IN THE COURT OF CRIMINAL APPEALS

OF TEXAS




NO. 800-99

GRAFTON ELROY RINEY, Appellant

v.



THE STATE OF TEXAS




ON APPELLANT'S PETITION FOR DISCRETIONARY REVIEW

FROM THE FIFTH COURT OF APPEALS

DALLAS COUNTY


Johnson, J., filed a concurring opinion...



C O N C U R R I N G  O P I N I O N



I concur in the judgment of the court. It stands the system of justice of this state in good stead to require that there be a written record of any change in an indictment. As the dissent notes, interlineation on the indictment "actually reduces the potential for confusion as to which document is the legally binding indictment . . . ." Ante, at ___ (slip op. at 4) (Holland, J., dissenting). Physical interlineation on the face of an indictment is evidence that an amendment was made and that the defendant was given notice of the alleged offense which was the subject of the trial. Such notice is a well-settled element of due process. Rojas v. State, 986 S.W.2d 241, 246 (Tex. Crim. App. 1998). The face of the indictment is also key in assessing legal sufficiency. See Malik v. State, 953 S.W.2d 234, 240 (Tex. Crim. App. 1997) (sufficiency of the evidence is measured by the elements of the offense as defined by the hypothetically correct jury charge which, inter alia, is authorized by the indictment). That said, I do not agree with the dissent that, in order to satisfy the concerns that the requirement of physical interlineation addresses, it must be on the original indictment.

If the intent of the ruling in Ward was to ensure proper notice to the defendant of any change in the accusations and a written record of the change, requiring that the change be made on the original indictment may be too stringent. Throughout Ward, the Court refers to "the indictment." Except for a footnote that discusses a prior case, (1) I can find no reference to "the original indictment." This Court also noted in Ward that "the legislature did not attach any technical or particular meaning to the term 'amend,' and thus we will not frustrate legislative intent by applying a hypertechnical interpretation of the term." Ward, 829 S.W.2d at 792. We thus may use the common understanding of "amend" as "change, correct, revise." Id. at 791.
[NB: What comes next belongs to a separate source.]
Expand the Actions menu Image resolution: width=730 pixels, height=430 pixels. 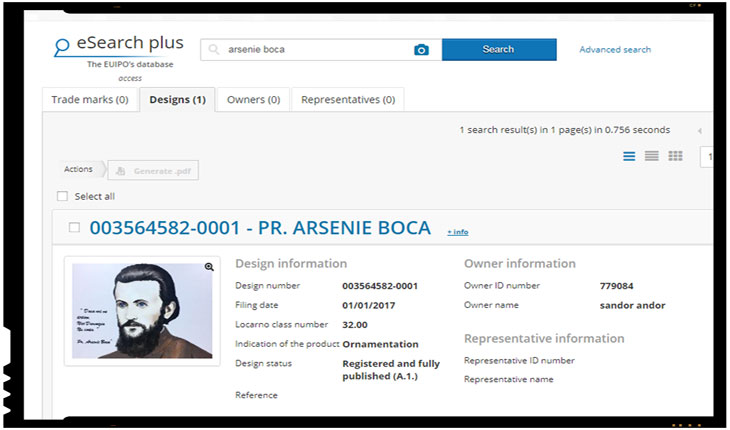pyautogui.click(x=79, y=170)
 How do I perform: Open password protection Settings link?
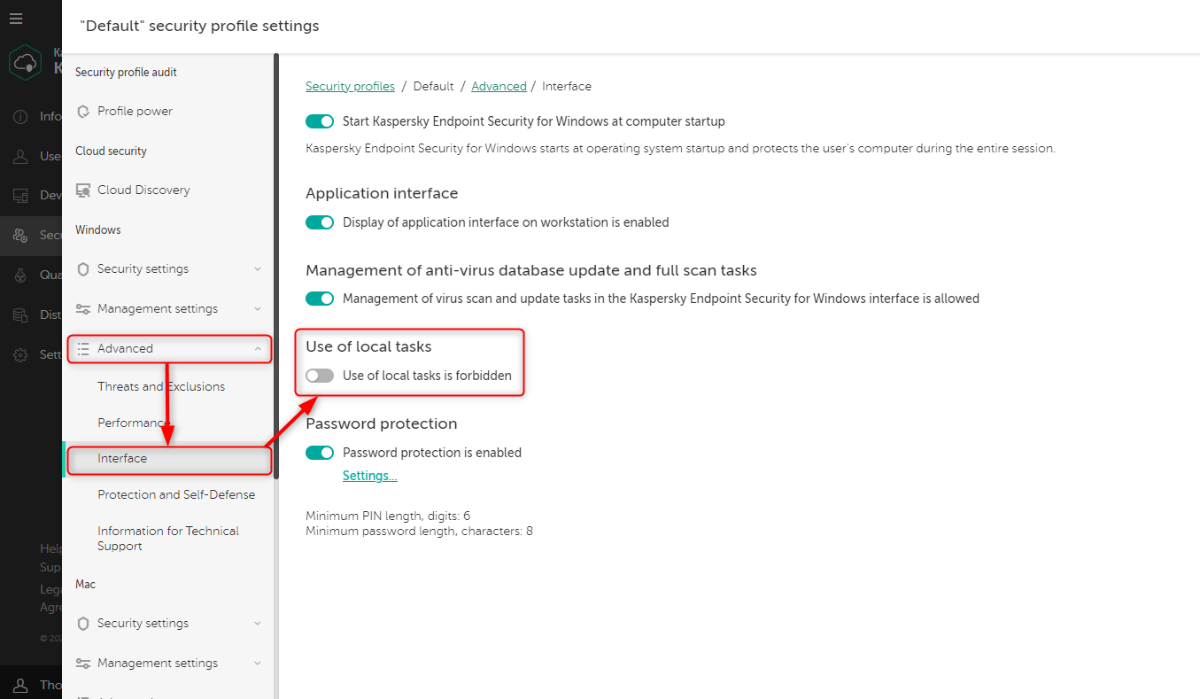coord(370,476)
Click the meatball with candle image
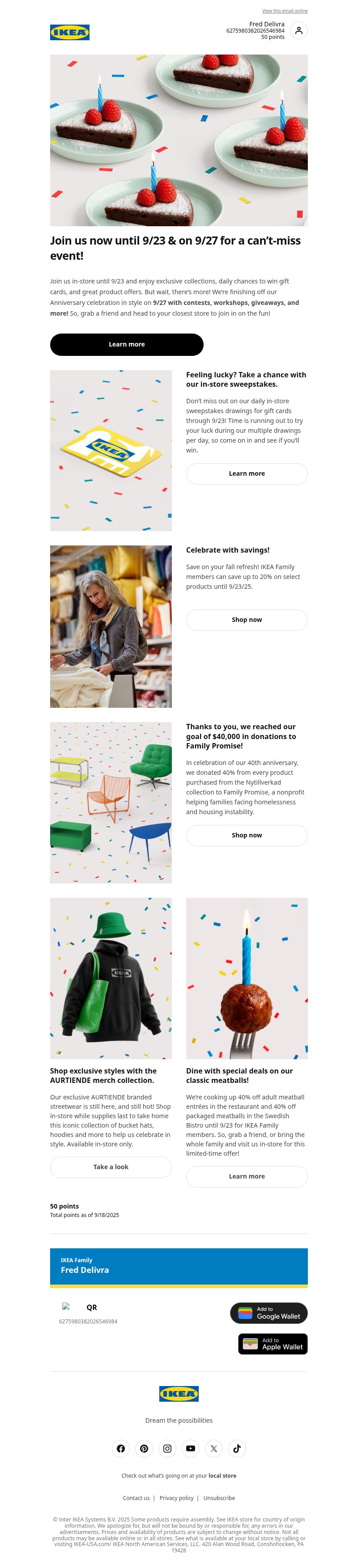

Not so long ago, there was only one copy of an indictment. It was easy to distinguish between the original document and retyped, handwritten, or mimeographed copies. With the advent of photocopiers and, as in this case, carbonless pressure copies, which piece of paper is designated as the "original" is at least somewhat arbitrary. As the majority notes, our rules of evidence include in the definition of "original" "any counterpart intended to have the same effect by a person executing or issuing it." Ante, at ___ n.1 (slip op. at 2 n.1); Tex. R. Evid. 903(3). A duplicate is defined as "a counterpart" and includes photocopies ("by means of photography") and carbonless pressure copies ("by chemical reproduction, or by other equivalent"). Tex. R. Evid. 903(4). The reasons for requiring interlineation on the face of the indictment as set out in Ward still apply; the motion to amend and the grant of permission by the trial court to amend are the process by which an indictment may be amended, not the amendment itself. Only a physical change on the face of the indictment satisfies the requirement the defendant be apprized of the charges against him. This concern with proper written notice can be addressed by amending the face of a duplicate of the document designated as the "original indictment" and entering the amended copy into the court's record. It would be wise to date the amended copy and the "original" so that there will be a lessened probability of confusion about which version is the one to be used at trial. While it might be better for the prosecutor to re-indict when seeking to amend the indictment as to matters of substance, the language of Tex. Code Crim. Proc. art. 28.10 and, I believe, the language of Ward require only a physical amendment of the indictment, whether the original or a duplicate thereof.

In the case before us, a duplicate of the pertinent part of the indictment was physically amended on its face and included in the court's file. Appellant was present in court at the time of the amendment and raised no objection to the amendment, even after questioning by the trial court. The intent of Ward and of the statute to provide proper notice and a written record of the amendment were fulfilled. Appellant can show no harm or surprise from the changes. He should not now be heard to complain.

Because I believe that Ward requires physical interlineation on the face of the charging document, but permits amendment by physical interlineation on the face of a duplicate of the charging document, which is then entered in the court's file, I concur only in the judgment of the Court.

Johnson, J.













Date Delivered: October 4, 2000



Publish

1. Ward, 829 S.W.2d at 789-90 n.4 ("In Bartley[ v. State, 789 S.W.2d 288 (Tex. App. - Dallas 1990, pet. ref'd)]. . .No interlineation was made on the indictment, and only the original indictment was included in the transcript.").